◆ Given instruction
Rewrite only the part of the listing below that opens with the line containing "Tap the Retour label" and closes with the line containing "pyautogui.click(x=586, y=417)", changing "Instruction" to "Command" and keeping everything else identical.

◆ Provided data
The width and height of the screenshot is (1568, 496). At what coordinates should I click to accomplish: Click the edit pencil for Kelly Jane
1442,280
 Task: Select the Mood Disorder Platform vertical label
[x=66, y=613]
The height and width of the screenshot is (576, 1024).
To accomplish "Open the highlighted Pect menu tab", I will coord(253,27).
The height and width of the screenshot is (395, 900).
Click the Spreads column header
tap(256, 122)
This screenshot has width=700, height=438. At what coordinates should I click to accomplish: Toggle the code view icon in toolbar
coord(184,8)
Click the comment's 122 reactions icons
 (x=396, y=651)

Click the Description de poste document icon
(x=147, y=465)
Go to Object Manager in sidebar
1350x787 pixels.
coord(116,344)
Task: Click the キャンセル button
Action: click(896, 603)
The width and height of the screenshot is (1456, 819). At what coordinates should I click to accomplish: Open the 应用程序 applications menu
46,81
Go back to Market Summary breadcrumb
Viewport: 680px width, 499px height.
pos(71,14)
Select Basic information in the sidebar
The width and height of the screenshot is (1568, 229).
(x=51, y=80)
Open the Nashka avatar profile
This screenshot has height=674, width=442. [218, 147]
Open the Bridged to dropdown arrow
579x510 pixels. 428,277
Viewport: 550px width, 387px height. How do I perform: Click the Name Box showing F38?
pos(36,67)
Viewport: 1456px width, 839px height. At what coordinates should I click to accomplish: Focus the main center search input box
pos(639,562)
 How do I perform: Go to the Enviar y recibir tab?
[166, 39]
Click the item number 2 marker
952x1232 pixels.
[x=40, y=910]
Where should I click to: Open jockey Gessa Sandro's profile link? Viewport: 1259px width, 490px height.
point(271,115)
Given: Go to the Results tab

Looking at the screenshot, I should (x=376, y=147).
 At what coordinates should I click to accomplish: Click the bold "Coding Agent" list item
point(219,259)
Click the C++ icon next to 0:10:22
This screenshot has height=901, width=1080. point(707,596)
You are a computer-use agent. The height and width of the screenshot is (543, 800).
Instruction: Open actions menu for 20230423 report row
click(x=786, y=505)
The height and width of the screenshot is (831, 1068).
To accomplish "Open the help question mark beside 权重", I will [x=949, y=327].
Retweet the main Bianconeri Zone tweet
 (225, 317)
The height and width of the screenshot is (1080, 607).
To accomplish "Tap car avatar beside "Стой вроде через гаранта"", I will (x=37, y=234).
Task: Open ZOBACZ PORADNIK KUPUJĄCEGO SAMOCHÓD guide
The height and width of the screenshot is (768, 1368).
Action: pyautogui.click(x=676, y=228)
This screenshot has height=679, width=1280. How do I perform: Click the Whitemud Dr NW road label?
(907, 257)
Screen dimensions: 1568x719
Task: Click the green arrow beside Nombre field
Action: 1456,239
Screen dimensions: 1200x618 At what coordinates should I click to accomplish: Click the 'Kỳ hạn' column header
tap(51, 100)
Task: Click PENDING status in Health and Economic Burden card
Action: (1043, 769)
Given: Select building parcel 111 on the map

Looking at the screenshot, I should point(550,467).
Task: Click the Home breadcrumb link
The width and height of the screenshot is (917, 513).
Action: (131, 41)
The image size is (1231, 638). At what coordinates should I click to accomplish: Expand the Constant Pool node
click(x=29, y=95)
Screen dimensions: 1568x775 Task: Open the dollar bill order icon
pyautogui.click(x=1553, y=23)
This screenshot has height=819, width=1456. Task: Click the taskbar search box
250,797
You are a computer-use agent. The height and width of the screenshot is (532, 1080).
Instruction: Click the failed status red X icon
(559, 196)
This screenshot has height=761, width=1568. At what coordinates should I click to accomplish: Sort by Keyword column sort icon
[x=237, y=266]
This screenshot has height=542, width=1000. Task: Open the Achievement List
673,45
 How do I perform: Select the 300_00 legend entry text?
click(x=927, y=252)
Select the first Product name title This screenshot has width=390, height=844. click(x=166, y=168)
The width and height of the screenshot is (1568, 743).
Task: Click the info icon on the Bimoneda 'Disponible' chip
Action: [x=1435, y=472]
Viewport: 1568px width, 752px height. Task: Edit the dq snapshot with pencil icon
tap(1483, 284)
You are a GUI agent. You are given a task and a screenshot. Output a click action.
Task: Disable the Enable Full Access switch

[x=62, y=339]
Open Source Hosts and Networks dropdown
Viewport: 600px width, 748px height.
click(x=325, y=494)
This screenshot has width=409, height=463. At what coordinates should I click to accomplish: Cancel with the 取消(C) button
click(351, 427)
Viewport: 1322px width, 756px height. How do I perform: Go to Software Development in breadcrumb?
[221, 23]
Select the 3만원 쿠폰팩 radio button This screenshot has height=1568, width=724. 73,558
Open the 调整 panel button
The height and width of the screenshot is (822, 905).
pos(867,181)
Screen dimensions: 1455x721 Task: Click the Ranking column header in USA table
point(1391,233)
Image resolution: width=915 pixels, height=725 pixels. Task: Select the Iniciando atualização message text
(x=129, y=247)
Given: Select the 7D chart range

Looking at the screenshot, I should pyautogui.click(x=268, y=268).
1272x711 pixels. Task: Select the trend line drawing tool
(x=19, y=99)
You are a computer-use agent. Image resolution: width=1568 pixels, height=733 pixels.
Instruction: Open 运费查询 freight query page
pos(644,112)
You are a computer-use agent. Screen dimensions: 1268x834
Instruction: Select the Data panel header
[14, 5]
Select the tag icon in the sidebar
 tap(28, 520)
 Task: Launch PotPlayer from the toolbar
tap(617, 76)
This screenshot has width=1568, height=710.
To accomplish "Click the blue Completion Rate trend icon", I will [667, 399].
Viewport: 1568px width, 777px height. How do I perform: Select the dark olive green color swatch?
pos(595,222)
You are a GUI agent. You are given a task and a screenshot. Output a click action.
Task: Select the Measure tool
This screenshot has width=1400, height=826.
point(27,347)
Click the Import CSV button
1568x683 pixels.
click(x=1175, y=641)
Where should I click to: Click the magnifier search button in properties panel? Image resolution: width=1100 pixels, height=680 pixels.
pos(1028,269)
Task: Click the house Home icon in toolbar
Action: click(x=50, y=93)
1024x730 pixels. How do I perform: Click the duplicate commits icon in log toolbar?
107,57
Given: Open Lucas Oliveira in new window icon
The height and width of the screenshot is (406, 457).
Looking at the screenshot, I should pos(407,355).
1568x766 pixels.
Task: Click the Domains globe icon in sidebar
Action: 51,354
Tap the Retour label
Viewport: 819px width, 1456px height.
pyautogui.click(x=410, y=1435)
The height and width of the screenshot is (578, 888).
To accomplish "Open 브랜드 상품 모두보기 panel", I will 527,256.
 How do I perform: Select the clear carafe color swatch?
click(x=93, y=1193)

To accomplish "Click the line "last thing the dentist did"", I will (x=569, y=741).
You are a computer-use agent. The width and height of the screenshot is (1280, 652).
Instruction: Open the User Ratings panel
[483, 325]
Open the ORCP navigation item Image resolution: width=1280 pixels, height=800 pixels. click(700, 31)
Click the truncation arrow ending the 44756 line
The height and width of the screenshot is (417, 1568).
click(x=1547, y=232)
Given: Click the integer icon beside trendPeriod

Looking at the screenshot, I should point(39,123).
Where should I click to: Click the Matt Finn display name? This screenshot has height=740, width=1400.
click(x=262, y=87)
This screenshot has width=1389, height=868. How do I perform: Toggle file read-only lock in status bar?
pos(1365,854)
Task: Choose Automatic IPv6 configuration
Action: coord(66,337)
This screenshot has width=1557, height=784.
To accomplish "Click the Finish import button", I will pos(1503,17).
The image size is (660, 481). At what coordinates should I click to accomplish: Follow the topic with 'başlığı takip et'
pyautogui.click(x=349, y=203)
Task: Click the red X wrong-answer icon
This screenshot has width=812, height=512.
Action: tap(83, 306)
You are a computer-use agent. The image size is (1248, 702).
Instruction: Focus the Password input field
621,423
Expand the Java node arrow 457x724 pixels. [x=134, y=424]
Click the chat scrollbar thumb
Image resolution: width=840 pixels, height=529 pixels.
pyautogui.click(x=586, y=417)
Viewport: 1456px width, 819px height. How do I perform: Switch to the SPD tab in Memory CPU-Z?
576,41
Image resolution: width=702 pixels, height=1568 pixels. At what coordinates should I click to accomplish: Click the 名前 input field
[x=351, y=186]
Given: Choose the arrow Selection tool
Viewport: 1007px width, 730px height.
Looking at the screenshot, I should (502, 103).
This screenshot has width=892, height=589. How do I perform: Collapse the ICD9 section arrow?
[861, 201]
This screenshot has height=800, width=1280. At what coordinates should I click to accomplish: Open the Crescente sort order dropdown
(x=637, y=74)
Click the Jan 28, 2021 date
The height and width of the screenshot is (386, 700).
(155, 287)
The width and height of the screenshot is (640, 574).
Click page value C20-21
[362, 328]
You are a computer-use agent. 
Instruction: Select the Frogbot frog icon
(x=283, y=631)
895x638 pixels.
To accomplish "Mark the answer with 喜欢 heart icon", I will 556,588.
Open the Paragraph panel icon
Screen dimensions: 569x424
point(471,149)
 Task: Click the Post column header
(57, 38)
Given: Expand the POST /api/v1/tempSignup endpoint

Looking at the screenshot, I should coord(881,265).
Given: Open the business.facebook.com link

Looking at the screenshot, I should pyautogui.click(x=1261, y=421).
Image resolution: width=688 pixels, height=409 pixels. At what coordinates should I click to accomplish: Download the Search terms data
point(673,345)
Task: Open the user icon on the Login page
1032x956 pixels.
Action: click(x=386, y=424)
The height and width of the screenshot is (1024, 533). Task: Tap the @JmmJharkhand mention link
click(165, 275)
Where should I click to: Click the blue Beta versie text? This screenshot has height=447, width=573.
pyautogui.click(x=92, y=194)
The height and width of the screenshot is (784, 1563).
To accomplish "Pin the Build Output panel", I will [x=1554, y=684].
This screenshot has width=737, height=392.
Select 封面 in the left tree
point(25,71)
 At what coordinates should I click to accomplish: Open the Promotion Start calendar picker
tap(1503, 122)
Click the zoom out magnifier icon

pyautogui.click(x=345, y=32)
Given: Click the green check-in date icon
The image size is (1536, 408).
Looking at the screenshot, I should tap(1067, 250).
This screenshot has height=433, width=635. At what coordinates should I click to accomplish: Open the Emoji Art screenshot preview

◆ Task response
Tap the Retour label
Viewport: 819px width, 1456px height.
pyautogui.click(x=410, y=1435)
The height and width of the screenshot is (578, 888).
To accomplish "Open 브랜드 상품 모두보기 panel", I will 527,256.
 How do I perform: Select the clear carafe color swatch?
click(x=93, y=1193)

To accomplish "Click the line "last thing the dentist did"", I will (x=569, y=741).
You are a computer-use agent. The width and height of the screenshot is (1280, 652).
Command: Open the User Ratings panel
[483, 325]
Open the ORCP navigation item Image resolution: width=1280 pixels, height=800 pixels. click(700, 31)
Click the truncation arrow ending the 44756 line
The height and width of the screenshot is (417, 1568).
click(x=1547, y=232)
Given: Click the integer icon beside trendPeriod

Looking at the screenshot, I should point(39,123).
Where should I click to: Click the Matt Finn display name? This screenshot has height=740, width=1400.
click(x=262, y=87)
This screenshot has width=1389, height=868. How do I perform: Toggle file read-only lock in status bar?
pos(1365,854)
Task: Choose Automatic IPv6 configuration
Action: coord(66,337)
This screenshot has width=1557, height=784.
To accomplish "Click the Finish import button", I will pos(1503,17).
The image size is (660, 481). At what coordinates should I click to accomplish: Follow the topic with 'başlığı takip et'
pyautogui.click(x=349, y=203)
Task: Click the red X wrong-answer icon
This screenshot has width=812, height=512.
Action: tap(83, 306)
You are a computer-use agent. The image size is (1248, 702).
Command: Focus the Password input field
621,423
Expand the Java node arrow 457x724 pixels. [x=134, y=424]
Click the chat scrollbar thumb
Image resolution: width=840 pixels, height=529 pixels.
pyautogui.click(x=586, y=417)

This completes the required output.